# Retired Coast Guard Cutters



## Fairlane500 (Aug 28, 2008)

Hello all,

I've been working lately on a bit of a project to identify the current status of vessels retired froms ervice in the US Coast Guard, but still in active use somewhere out there. Most of those I've discovered I've been able to dredge a decent amount up on, but a few are still eluding me on details, and/or whether they still truly exist in any state other than rumors.

I would love it if anyone could help to provide me with a little information, or even better, pictures of these survivors, most notably the following:

USCGC Abescon: The former US navy seaplane tender USS Acescon, built in 1943. She was tranferred to South Vietnam during the Vietnam War, and was comandeered by the North Vietnamese Navy, where she may still be in service.

USCGC Willow: 1927-built sidewheel river tender. She was transferred to the US Army Corps of Engineers in the 1940's, and the most recent fate I discovered was that she had been solf to an owner in the UK, and was on display as "a typical American showboat" in London.

USCGC Walnut: 1939-built ighthouse tender transferred to Honduras in 1982, and renamed Yojoa (FNH-252).
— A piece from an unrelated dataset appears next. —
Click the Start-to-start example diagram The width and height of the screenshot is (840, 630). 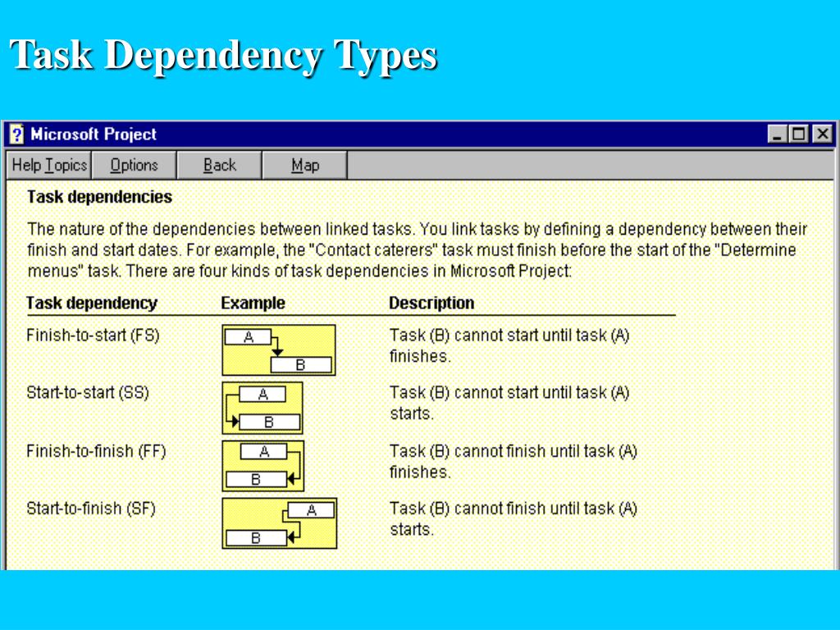262,408
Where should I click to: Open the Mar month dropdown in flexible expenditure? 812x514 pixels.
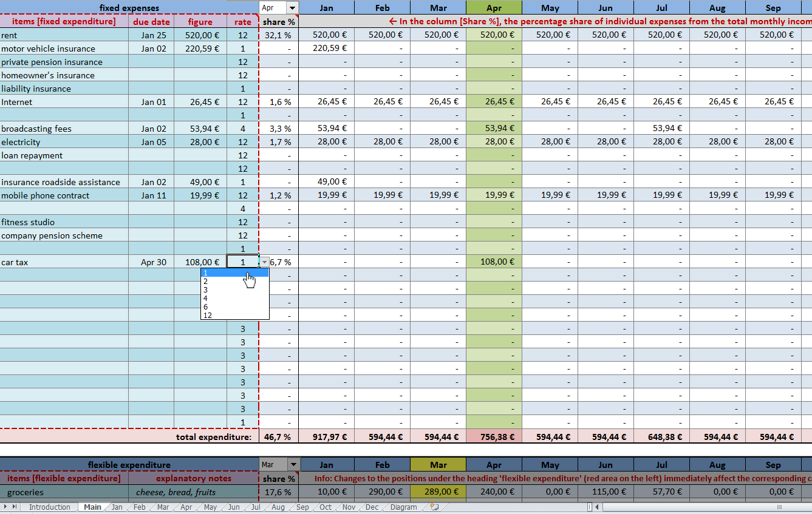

Possibly still in service.

USCGC Daphne: Thetis-class cutter built in 1932. After being sold she was converted to the towing vessel Daphne, and was supposedly sold south, likely to either Mexico or Panama, where she is still listed under the name Er Endira.

USCGC Bonham: Active-class cutter built in 1926. She was also converted to a towing vessel, and is possibly still in service as the Mindy B on the Columbia River.

Three Cape-class 95-foot patrol boats supposedly sold to Iran, and now named Keyvan (201), Azadi (202), and Mehran (203). I'm trying to uncover their original identities.


----------



## oceanmariner (May 23, 2016)

"USCGC Walnut: 1939-built ighthouse tender transferred to Honduras in 1982, and renamed Yojoa (FNH-252). Possibly still in service."

Broke in half during Hurricane Mitch, 1998


----------